4.2.Bewezenverklaring
In bijlage II heeft de rechtbank de inhoud van wettige bewijsmiddelen opgenomen, houdende voor de bewezenverklaring redengevende feiten en omstandigheden. Op grond daarvan, en op grond van de redengevende inhoud van het voorgaande, is wettig en overtuigend bewezen dat de verdachte het onder 1 primair, 2 primair en 3 ten laste gelegde heeft begaan op die wijze dat:
1. primair
hij op één of meerdere tijdstip(pen) in de periode van 18 juni 2012 tot en met 1 maart 2013 te 's-Gravenhage, één of meerdere geschriften, te weten:
- een aanvraag WW d.d. 19 januari 2013 en
- een Uitzendovereenkomst Fase A met uitzendbeding tussen [bedrijf01] (werkgever) en [naam02] (werknemer) d.d. 18 juni 2012
(elk) zijnde een geschrift die bestemd waren om tot bewijs van enig feit te dienen valselijk heeft opgemaakt of heeft doen of laten opmaken, zulks (telkens) met het oogmerk om die geschriften als echt en onvervalst te gebruiken en (telkens) opzettelijk gebruik heeft gemaakt van die valse geschriften als ware die geschriften echt en onvervalst bestaande die valsheden uit:
- het - in strijd met de waarheid - op de aanvraag WW vermelden dat [bedrijf01] de werkgever van verdachte betreft en
- het - in strijd met de waarheid - binnen die uitzendovereenkomst vermelden dat verdachte als werknemer bij [bedrijf01] (werkgever) werkzaam is en
bestaande dat gebruikmaken uit:
- het ter verkrijging van een WW-uitkering verstrekken van die valse geschriften aan de UWV (Uitvoeringsinstituut Werknemersverzekeringen);
2. primair
hij op één of meerdere tijdstip(pen) in de periode van 1 december 2013 tot en met 24 december 2013 te 's-Gravenhage, een geschrift, te weten:
- een aanvraag WW d.d. 14 december 2013 (blz 61)
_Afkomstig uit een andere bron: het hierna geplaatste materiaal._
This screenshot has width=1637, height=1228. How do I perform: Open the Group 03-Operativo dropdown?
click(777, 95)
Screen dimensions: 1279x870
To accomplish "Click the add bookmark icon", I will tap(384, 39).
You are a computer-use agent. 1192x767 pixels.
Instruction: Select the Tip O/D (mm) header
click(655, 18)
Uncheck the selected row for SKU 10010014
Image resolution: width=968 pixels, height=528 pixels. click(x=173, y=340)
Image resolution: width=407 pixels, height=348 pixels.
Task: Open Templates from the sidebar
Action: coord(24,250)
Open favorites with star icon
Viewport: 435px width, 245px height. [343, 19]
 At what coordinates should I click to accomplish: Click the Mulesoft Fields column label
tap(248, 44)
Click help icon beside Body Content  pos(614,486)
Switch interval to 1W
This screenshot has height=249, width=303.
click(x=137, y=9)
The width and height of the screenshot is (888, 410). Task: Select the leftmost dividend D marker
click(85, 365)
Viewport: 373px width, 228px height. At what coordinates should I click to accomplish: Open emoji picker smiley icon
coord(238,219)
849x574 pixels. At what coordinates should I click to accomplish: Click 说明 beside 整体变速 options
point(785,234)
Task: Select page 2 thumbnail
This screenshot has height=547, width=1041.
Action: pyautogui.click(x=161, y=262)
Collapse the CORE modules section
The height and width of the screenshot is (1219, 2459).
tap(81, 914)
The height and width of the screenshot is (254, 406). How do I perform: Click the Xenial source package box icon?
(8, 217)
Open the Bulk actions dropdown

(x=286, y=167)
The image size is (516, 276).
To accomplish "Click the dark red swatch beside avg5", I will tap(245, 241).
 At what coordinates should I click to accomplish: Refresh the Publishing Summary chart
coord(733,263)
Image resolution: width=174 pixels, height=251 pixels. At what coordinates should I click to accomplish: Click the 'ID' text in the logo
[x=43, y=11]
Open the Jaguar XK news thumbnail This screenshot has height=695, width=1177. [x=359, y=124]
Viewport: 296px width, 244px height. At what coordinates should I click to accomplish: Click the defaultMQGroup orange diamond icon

zijnde een geschrift die bestemd was om tot bewijs van enig feit te dienen valselijk heeft opgemaakt of heeft doen of laten opmaken, zulks (telkens) met het oogmerk om dat geschrift als echt en onvervalst te gebruiken en (telkens) opzettelijk gebruik heeft gemaakt van dat valse geschrift als ware dat geschrift echt en onvervalst bestaande die valsheid uit:
- het - in strijd met de waarheid - op de aanvraag WW vermelden dat [bedrijf01] de werkgever van verdachte betreft en
bestaande dat gebruikmaken uit:
- het ter verkrijging van een WW-uitkering verstrekken van dat valse geschrift aan de UWV (Uitvoeringsinstituut Werknemersverzekeringen);
3.
hij in de periode van 27 januari 2014 tot en met 27 februari 2015 te 's-Gravenhage, in strijd met een bij of krachtens wettelijk voorschrift (te weten artikel 49 Ziektewet) opgelegde verplichting, opzettelijk heeft nagelaten tijdig de benodigde gegevens te verstrekken aan de UWV (Uitvoeringsinstituut
Werknemersverzekeringen), immers heeft hij verdachte (in die periode), niet aan het UWV medegedeeld of kenbaar gemaakt dat hij:
- in die periode (tegen betaling) werkzaam is geweest bij [bedrijf01]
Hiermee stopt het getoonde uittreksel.